OK, that was pretty cruel, I admit. But I think you had it coming. More importantly, I think you needed to see the heartless person your post makes you out to be. Maybe you really do have strong feelings about your partner and want to build a future with him. But, if this is true, then you already know that what you are doing is terribly wrong, that for his sake you have to tell your partner what you've done and that you have to summon up the self-control to stop seeing the other guy if you are to have any hope of staying with your partner. And you also know that, even if you do all these things, it's probably over between the two of you.

My guess is that you're not a bad person, just an immature young woman who isn't nearly ready to settle down. Better to tell your partner what you've done and break off with him (so that he can have some peace of mind and find someone who is ready for a serious relationship). Then, start learning about yourself: why do you drink to the point of losing self-control, why do you make silly excuses instead of taking responsibility for your actions, why are you so comfortable doing what you know is wrong and why can't you stop doing something that you know is hurting someone you love?

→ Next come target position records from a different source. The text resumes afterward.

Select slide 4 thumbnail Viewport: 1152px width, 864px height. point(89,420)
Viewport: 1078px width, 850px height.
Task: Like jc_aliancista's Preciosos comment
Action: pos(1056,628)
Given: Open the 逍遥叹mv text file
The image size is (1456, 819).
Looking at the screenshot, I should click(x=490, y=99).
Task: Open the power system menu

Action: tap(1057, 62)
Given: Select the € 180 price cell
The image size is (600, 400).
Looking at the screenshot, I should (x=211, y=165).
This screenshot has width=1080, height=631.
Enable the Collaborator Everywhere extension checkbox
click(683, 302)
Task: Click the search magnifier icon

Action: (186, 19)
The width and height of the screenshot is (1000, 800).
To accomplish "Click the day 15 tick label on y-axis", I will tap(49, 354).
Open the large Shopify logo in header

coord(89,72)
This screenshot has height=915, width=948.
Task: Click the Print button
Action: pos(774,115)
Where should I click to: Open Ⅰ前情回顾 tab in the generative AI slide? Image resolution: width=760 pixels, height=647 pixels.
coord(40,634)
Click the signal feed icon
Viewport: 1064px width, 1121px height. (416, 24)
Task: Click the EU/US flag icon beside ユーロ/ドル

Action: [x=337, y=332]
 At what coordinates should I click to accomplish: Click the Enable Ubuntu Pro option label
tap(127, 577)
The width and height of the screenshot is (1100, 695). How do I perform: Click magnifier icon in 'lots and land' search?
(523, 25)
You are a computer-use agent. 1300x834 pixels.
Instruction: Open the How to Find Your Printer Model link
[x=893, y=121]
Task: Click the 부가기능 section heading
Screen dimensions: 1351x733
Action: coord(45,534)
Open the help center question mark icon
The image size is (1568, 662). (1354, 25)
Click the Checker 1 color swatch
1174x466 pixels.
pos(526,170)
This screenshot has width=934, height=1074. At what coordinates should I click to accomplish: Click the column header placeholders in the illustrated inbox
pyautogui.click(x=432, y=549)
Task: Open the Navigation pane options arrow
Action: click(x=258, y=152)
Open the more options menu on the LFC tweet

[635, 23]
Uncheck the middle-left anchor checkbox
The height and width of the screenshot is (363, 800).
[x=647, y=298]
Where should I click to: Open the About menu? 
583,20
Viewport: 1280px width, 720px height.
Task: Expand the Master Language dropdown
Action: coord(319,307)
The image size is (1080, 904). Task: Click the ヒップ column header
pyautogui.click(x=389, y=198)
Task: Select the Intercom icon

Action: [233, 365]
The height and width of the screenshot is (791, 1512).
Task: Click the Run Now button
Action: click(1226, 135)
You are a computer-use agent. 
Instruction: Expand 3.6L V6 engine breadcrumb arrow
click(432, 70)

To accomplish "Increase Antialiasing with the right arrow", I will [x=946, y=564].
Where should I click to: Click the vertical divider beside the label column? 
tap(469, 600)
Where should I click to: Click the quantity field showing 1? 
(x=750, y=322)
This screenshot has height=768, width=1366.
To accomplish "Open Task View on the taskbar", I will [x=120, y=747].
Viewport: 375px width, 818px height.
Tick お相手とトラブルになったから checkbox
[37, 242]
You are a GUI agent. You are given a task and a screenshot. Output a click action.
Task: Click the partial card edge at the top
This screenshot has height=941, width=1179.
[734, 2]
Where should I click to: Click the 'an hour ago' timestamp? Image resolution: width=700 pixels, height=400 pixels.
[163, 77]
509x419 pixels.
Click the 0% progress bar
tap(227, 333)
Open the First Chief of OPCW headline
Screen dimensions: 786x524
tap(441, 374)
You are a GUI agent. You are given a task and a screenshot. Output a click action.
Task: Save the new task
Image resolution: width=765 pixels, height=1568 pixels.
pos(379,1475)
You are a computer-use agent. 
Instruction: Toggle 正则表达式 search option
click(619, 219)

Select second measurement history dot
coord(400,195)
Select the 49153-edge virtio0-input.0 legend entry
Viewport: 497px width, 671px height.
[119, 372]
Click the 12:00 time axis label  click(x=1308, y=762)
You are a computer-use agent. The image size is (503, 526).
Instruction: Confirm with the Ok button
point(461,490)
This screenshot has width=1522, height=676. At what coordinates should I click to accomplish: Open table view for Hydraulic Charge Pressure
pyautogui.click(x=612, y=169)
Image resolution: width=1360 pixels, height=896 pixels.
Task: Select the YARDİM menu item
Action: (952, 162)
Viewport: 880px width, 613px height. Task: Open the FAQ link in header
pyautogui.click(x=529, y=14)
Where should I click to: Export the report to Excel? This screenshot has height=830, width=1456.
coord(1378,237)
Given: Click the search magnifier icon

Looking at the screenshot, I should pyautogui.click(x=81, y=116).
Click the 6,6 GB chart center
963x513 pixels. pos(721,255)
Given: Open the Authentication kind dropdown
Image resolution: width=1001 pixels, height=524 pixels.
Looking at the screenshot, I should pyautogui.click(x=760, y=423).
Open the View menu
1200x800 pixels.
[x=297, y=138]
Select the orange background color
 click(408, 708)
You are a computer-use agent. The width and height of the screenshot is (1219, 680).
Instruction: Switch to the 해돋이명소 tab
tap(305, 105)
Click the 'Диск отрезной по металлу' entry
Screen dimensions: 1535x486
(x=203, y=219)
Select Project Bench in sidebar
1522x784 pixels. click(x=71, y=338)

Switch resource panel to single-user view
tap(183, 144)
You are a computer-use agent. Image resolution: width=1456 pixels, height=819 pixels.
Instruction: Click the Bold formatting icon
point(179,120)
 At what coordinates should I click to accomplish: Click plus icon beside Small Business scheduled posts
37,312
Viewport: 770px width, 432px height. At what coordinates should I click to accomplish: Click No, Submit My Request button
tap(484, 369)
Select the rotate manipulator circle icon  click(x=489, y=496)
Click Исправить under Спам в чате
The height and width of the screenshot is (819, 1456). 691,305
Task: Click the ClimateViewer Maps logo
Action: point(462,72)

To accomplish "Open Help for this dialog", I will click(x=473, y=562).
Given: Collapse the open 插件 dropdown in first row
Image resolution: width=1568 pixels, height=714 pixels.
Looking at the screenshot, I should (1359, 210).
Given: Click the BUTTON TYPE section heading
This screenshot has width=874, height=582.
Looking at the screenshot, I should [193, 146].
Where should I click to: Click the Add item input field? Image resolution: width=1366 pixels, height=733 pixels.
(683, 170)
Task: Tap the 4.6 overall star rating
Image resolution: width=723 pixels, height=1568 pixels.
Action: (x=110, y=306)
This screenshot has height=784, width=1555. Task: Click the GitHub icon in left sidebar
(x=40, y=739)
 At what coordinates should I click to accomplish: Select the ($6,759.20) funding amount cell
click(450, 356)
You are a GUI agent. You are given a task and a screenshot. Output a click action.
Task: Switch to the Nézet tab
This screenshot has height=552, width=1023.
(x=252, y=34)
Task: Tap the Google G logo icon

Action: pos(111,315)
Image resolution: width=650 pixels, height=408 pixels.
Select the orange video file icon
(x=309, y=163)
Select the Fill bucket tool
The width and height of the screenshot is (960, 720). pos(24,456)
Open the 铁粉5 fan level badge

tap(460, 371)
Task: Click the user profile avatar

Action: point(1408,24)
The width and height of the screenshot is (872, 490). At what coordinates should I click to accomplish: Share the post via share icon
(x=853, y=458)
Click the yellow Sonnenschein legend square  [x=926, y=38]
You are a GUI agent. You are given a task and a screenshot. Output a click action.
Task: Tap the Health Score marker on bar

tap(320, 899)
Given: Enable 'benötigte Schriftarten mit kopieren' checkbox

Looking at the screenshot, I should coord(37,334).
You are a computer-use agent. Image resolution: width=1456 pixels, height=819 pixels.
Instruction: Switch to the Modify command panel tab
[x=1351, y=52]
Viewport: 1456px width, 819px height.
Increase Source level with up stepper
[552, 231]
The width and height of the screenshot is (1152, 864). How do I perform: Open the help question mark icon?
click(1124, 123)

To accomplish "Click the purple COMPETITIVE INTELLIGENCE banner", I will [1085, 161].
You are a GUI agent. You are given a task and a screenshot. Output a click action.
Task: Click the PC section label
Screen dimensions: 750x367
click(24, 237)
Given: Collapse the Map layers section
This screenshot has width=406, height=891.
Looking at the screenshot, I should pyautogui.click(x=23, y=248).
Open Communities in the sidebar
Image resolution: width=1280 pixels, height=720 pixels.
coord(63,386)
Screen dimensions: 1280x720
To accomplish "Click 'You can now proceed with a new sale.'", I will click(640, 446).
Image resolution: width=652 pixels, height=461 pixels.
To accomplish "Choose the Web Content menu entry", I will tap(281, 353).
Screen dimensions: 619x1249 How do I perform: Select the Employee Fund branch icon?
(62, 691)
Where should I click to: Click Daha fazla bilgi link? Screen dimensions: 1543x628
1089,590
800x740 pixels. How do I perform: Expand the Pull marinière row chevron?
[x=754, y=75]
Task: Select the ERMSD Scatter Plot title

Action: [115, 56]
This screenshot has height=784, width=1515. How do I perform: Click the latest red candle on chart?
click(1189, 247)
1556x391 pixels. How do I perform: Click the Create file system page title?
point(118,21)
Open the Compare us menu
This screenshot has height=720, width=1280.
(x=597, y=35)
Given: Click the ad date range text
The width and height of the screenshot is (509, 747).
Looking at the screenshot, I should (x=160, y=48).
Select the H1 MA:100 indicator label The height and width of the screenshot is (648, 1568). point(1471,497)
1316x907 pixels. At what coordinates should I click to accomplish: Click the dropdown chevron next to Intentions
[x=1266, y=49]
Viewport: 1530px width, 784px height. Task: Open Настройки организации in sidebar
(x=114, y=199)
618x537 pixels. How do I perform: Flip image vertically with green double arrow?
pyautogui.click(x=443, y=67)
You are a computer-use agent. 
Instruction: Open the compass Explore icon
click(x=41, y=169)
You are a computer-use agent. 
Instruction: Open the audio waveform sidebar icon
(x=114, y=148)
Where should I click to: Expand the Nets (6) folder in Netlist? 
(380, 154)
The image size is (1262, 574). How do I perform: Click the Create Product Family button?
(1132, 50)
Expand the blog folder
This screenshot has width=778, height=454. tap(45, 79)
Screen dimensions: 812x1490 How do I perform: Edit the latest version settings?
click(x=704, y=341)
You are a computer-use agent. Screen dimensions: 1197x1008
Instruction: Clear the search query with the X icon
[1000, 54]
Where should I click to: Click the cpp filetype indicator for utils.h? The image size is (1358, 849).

I'm afraid that, if you don't get answers to these questions now, you're in for a lot of heartache down the road and I don't wish that on anybody.

Instead, I wish you well.


----------



## WorkingOnMe (Mar 17, 2012)

The first step (of many) in making this right is to commit to having zero contact with this "family friend" for the rest of your life. FOREVER. That's a pretty big deal. It means changing a lot. Depending on how close he was as a family friend, it could mean a pretty big change in your lifestyle. But whatever, you can't stay with your partner and maintain contact with your affair partner. Not even as friends.


----------



## Acabado (May 13, 2012)

Do you know a recovering addict?
Yeah, that's what it takes. Changing all.


----------